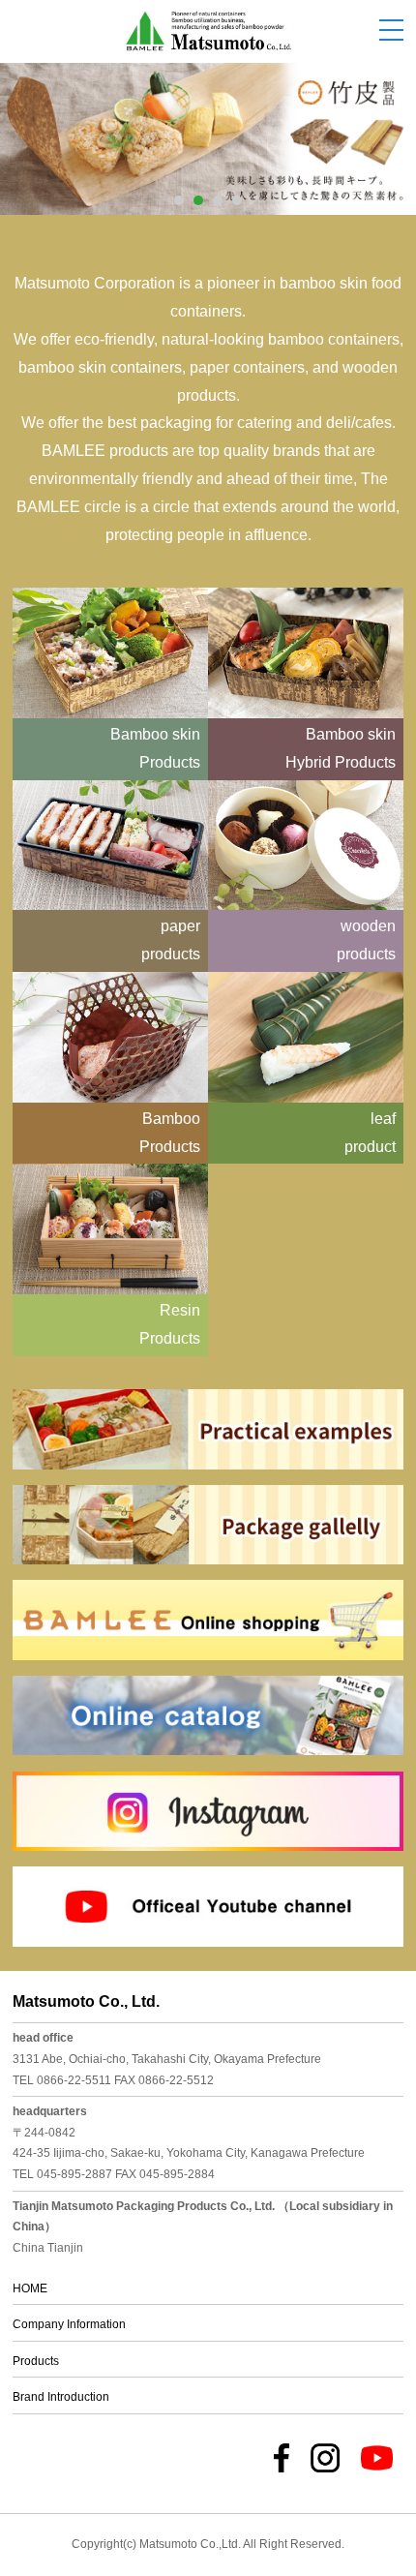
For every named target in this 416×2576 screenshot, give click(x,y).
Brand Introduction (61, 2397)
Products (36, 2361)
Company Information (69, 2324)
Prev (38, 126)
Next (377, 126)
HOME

» **Work task**
Set every line of the records down again exactly, and exclude all pictures.

» **Reply**
For every named target in this 416×2576 screenshot, give click(x,y).
Brand Introduction (61, 2397)
Products (36, 2361)
Company Information (69, 2324)
Prev (38, 126)
Next (377, 126)
HOME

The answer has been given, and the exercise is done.